Getting a grip on gas discussions - interview with Goda Perlaviciute
The role of gas in a sustainable energy transition is controversial. MVI researcher Goda Perlaviciute explains how she works together with private partners on controversial topics like these, and maintains an objective position as a researcher. Extraction of natural gas in the Netherlands and the earthquakes it induces in Groningen, risks and benefits of shale gas, advantages and disadvantages of biogas: gas is under constant public debate. ‘Gas is often presented as a relatively clean or green energy source, for example by the gas industry. Yet, some see this representation as misleading or even untruthful. Clearly, perceptions of gas are diverse and sometimes even conflicting’, says environmental psychologist Goda Perlaviciute from the University of Groningen.
The NWO Responsible Innovation project Responsible decision-making on gas: How individual and institutional factors influence public evaluations of gas she is involved in, aims to provide a deeper and more accurate understanding of public perceptions and evaluations of gas and different gas developments, thereby informing the process of responsible decision-making. Because of its pro-active nature, the project fits the NWO Responsible Innovation approach perfectly.
Interdisciplinary and multi-method approach
The project combines insights from psychology, political sciences, economics, and philosophy, and applies a multi-method approach. The research will involve interviews with various parties that are expected to have different, likely conflicting views on gas.
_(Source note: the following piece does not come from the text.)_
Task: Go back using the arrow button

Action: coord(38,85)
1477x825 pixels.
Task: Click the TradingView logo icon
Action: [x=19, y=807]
Also, it will include experimental studies on factors influencing public evaluations and acceptability judgements, questionnaire studies with representative samples, and discourse analyses among key stakeholders in the gas and the more general energy sector.
Involving different parties
In this project, the researchers collaborate with knowledge institutes and representatives from industry, governmental bodies, interest groups, and NGO’s. ‘We deliberately aim for a broad group of representatives. Since discussions on gas can be a battlefield, we need to include and investigate the many different perspectives in order to better understand what factors influence public perceptions and acceptability judgements,’ says Perlaviciute.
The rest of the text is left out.